Alex was not fond of Cooper, but Amy and I were charmed by his kittenish antics. It had been years since we’d had a real kitten, and we’d forgotten how entertaining it is to watch them dive into grocery bags, chase laser beams, wrestle catnip toys or leap sideways with an arched back when startled.

Alex was an indoor cat, but Cooper spent a lot of time on or under our deck or in the backyard, where he made friends with the local wildlife, which included chipmunks, squirrels, raccoons and possums.

Before Cooper arrived, our deck was home to two female feral cats. The girls refused to come in, so, after having them spayed, I built a two-story kitty condo on the deck.

We fed them on the deck, which attracted raccoons, possums and other varmints. Some nights when we were watching TV, we’d hear squealing and scrambling and look out to find a pack of teenage raccoons in a food fight.

When the feral cats reached Social Security age, we lured them inside and took down the kitty condo, which mostly solved our too-much wildlife problem.

I say mostly, because a possum later died under the deck. The odor was our first clue. I traced the smell to an area deep under the deck where the remains were in a nearly unreachable location.

To remove the possum, I taped a long pole onto the handle of a garden rake and pushed the rake under the deck in the direction of the odor. Gradually, I was able to roll out pieces of the deceased and dispose of them.

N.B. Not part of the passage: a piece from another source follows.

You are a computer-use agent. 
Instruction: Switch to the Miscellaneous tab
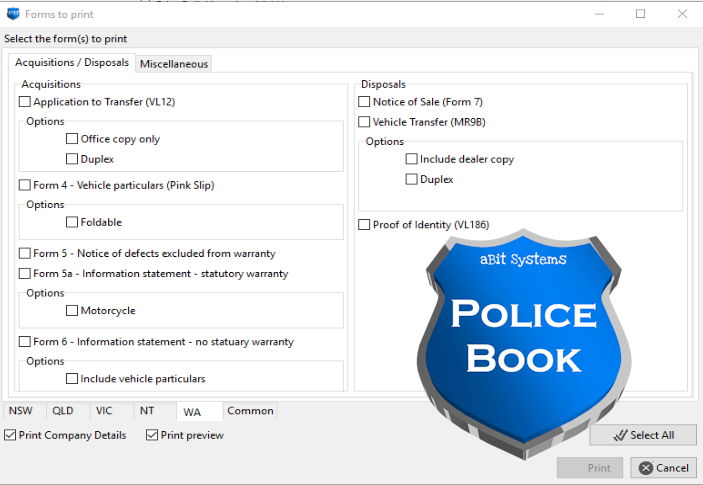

I asked a clerk at the hardware store what he suggested for the lingering odor.

“On the farm,” he said, “we just sprinkle lye on the dead pile.”

We bought some lye-like product, and with a leaf blower, I blew it under the deck in the direction of the problem. After a week or so, no more odor.

Which brings me back to Cooper.

When he started to lose patches of fur and molt, the vet said it was probably an allergy or something he was exposed to outside.

Cooper received shots and ointment, but the thing that worked best was the new cat we got last year, a female tabby rescued from a colony of feral cats. (Kudos to Whiskers TNR of Warren County.)

By the time we got Sybil Rose, or Scribble, as we call her, she was, as Huck Finn might say, “civilized.”

I don’t know what her job was in the cat colony, but as soon as she arrived, she started licking Cooper’s rough patches, which are now mostly healed.

His main problem now is arthritis, which makes him look even more like a lumbering buffalo when he walks.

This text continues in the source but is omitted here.